22.11.2 Predict and assess
pred_train <- learner$predict(task, row_ids = train_set)
pred_test <- learner$predict(task, row_ids = test_set)pred_train$confusion truth
response BC CRC NSCLC PCA
BC 43 0 0 0
CRC 0 40 0 0
NSCLC 0 0 44 0
PCA 0 0 0 35
pred_test$confusion truth
response BC CRC NSCLC PCA
BC 22 0 0 0
CRC 0 17 0 0
NSCLC 0 0 16 0
PCA 0 0 0 25
pred_test$score(measures)classif.acc
1
Compare all three test accuracies — kNN, the single tree, and the random forest. On most genomics classification problems the random forest is the strongest of the three, and it gives you the importance ranking as a bonus.
22.12 Summary
You have now run a complete classification analysis on real gene-expression data, all through the mlr3 workflow:
- You turned a GEO dataset into an
mlr3classification task, split it into training and test sets, and selected the 200 most-variable genes as features. - You trained three learners — kNN, a single classification tree, and a random forest — and read each one’s confusion matrix and accuracy.
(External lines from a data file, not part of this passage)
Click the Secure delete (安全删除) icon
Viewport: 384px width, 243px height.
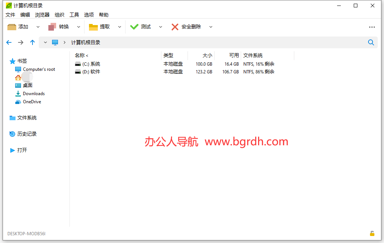point(175,27)
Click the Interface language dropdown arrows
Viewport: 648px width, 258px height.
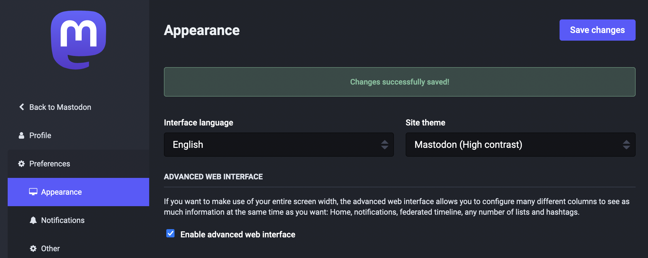click(x=384, y=145)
- On most genomics classification problems the random forest is the strongest of the three, and it hands you a gene-importance ranking for free.
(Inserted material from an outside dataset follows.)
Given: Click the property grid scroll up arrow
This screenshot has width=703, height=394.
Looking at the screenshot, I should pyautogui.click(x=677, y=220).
The disciplines you practised here recur in every analysis: split the data, select features thoughtfully, train then predict, and judge every model by its test-set score. That last habit — never trusting the training score — is the single most important thing to carry forward to the next two chapters.
22.13 Exercises
Each exercise reuses objects you already built, so the solutions are quick to run.
-
Swap a learner. The random forest above used impurity-based importance. Train a support vector machine instead and compare its test accuracy to the random forest. (You may need
library(e1071); if it isn’t installed, fall back to comparing kNN with a differentk.)NoteSolutionThe point is that swapping algorithms is a one-line change to
lrn()— everything else in the workflow is identical. Compare the test accuracy to the forest’s; on this small, high-variance dataset the ranking can shift, which is why you always judge on the held-out test set. -
Change the feature-selection cutoff. We kept the 200 most-variable genes. Conceptually, what would you expect to happen to the random forest’s test accuracy if you kept only the top 50, or the top 1000?
NoteSolutionToo few features (top 50) may discard genes that help separate the rarer cancer types, lowering accuracy. Too many (top 1000) reintroduces low-variance, low-signal genes that add noise and computation without much benefit — and they raise the risk of overfitting. The “right” cutoff is a balance, best chosen by comparing test-set performance across a few values rather than guessing.